Również analiza zeznań świadków M. K., R. F., P. W. i A. G., jak zostało to trafnie dostrzeżone i uwypuklone przez Sąd Rejonowy w uzasadnieniu zaskarżonego wyroku, utwierdza w przekonaniu o braku dowodów wskazujących w sposób niewątpliwy na sprawstwo oskarżonego Z. R..

Na aprobatę zasługuje także elementarnie trafny argument Sądu Rejonowego, iż o winie i współdziałaniu oskarżonego Z. R. nie można wywodzić jedynie na podstawie jego wcześniejszej karalności. Wobec braku w sprawie innych dowodów wskazujących na sprawstwo oskarżonego, takie rozumowanie jest zbyt daleko idące, a przez to nieuprawnione.

Uznając zatem, że brak jest dowodów sprawstwa oskarżonego, Sąd meriti zasadnie uniewinnił Z. R. od popełnienia zarzucanego mu czynu. Powyższe prowadzi do wniosku, że ocena materiału aktowego dokonana przez Sąd Rejonowy jest oceną prawidłową, nie nosi cech dowolności i jako taka pozostaje pod ochroną art. 7 k.p.k.
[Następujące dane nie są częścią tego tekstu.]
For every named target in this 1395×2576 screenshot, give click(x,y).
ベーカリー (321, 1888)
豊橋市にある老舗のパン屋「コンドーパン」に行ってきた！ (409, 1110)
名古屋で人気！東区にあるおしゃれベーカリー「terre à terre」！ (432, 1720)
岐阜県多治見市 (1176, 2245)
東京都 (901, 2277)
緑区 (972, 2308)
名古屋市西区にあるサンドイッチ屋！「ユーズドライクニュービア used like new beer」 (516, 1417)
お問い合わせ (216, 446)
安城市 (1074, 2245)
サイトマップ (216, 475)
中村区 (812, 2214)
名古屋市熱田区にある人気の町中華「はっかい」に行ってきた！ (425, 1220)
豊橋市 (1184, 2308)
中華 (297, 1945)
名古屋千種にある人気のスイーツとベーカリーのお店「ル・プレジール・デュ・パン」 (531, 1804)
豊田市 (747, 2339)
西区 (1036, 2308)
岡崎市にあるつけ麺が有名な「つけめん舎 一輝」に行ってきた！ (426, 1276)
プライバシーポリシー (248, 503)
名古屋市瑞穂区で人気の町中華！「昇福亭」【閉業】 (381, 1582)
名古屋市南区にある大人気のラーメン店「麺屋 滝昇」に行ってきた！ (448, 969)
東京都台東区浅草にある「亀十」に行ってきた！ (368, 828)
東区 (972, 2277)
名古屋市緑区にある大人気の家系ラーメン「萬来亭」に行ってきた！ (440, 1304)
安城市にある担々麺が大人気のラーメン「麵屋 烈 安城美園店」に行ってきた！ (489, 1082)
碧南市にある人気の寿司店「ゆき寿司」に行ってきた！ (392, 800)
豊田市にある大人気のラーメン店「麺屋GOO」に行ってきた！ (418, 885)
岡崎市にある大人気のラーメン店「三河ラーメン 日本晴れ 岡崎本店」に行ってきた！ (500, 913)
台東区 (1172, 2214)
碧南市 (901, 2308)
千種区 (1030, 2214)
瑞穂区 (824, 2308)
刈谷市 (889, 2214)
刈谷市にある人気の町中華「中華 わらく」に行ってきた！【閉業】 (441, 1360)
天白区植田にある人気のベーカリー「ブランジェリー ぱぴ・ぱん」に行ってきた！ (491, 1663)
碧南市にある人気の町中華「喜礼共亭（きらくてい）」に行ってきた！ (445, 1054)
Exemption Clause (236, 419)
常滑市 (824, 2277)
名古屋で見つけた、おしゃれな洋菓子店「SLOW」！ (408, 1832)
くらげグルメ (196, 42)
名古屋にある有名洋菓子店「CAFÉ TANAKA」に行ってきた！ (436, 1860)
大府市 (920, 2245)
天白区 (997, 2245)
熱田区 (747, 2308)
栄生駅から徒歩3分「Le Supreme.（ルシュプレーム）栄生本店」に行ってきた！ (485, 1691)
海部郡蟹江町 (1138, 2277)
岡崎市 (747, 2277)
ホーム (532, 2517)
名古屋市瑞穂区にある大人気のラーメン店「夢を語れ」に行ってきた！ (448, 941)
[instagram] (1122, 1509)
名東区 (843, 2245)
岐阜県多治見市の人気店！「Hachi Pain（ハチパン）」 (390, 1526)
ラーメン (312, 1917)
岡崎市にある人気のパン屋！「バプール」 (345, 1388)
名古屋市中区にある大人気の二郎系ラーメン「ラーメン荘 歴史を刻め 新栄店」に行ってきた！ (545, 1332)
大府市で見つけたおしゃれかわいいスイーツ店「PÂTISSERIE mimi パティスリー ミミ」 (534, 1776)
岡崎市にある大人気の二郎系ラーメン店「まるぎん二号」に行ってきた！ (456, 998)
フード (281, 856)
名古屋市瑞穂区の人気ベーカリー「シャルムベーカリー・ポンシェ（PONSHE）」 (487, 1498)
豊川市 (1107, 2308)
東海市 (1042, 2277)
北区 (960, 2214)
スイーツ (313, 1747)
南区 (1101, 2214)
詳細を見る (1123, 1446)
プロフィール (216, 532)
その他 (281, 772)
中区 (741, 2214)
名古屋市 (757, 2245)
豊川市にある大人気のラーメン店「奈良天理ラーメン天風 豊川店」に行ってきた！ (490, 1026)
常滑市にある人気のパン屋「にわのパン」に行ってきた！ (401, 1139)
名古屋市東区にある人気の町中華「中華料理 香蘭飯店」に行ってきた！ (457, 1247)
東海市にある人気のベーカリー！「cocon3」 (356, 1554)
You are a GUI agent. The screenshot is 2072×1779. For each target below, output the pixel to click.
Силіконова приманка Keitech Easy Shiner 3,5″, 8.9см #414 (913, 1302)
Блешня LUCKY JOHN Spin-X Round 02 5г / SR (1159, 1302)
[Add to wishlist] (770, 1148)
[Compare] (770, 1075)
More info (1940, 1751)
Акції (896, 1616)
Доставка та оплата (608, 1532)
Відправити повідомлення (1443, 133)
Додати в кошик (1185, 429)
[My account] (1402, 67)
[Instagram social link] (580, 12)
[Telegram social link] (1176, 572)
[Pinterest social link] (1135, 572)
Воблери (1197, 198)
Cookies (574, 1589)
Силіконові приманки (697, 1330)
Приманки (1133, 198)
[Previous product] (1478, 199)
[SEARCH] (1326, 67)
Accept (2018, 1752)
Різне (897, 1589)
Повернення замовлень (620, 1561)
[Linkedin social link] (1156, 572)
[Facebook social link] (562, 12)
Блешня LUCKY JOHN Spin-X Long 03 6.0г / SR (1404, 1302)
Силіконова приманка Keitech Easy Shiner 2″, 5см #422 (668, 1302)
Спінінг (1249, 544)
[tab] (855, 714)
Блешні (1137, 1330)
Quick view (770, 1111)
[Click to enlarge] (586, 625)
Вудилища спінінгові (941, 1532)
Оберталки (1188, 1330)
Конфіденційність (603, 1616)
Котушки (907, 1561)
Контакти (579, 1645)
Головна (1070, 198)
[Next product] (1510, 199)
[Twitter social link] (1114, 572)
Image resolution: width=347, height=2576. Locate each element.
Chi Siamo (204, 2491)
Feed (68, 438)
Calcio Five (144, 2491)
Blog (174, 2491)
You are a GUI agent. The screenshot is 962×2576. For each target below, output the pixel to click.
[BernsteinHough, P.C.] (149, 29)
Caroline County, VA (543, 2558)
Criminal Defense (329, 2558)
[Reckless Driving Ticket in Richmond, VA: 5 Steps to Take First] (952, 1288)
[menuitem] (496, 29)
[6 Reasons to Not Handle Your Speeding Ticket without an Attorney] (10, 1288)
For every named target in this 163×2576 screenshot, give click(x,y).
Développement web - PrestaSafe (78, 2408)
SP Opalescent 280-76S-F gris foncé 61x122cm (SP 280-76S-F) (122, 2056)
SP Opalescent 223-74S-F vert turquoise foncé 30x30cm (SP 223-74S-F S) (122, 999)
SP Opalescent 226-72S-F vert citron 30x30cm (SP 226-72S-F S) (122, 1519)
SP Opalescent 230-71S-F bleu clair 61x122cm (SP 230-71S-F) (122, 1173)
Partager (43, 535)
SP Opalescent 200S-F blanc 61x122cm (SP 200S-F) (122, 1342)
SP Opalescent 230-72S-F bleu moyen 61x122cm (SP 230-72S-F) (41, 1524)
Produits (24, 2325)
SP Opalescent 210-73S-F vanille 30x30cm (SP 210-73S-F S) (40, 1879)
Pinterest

Podsumowując stwierdzić należy i to, że omówiony powyżej środek odwoławczy nie był w stanie doprowadzić do uchylenia kwestionowanego przez siebie wyroku i skierowania sprawy do ponownego jej rozpoznania. Zasadniczym powodem takiej oceny jest to, że pomimo powołania szeregu zarzutów procesowych apelujący nie zdołał wykazać ich negatywnego wpływu na treść zapadłego w niniejszej sprawie orzeczenia.

Tytułem zwrotu nieopłaconych kosztów obrony w postępowaniu odwoławczym świadczonej oskarżonemu Z. R. z urzędu, Sąd zasądził od Skarbu Państwa na rzecz adw. J. D. kwotę 516,60 złotych. Wysokość należności ustalono w oparciu o § 14 ust. 2 pkt 4 w zw. z § 2 ust. 3 Rozporządzenia Ministra Sprawiedliwości z dnia 28.09.2002 roku w sprawie opłat za czynności adwokackie oraz ponoszenia przez Skarb Państwa kosztów nieopłaconej pomocy prawnej udzielonej z urzędu [Dz. U. z 2013 r., poz. 461].

Biorąc pod uwagę, że środek odwoławczy został wniesiony wyłącznie przez oskarżyciela publicznego, na podstawie art. 636 § 1 k.p.k., kosztami procesu za postępowanie odwoławcze, obciążono Skarb Państwa.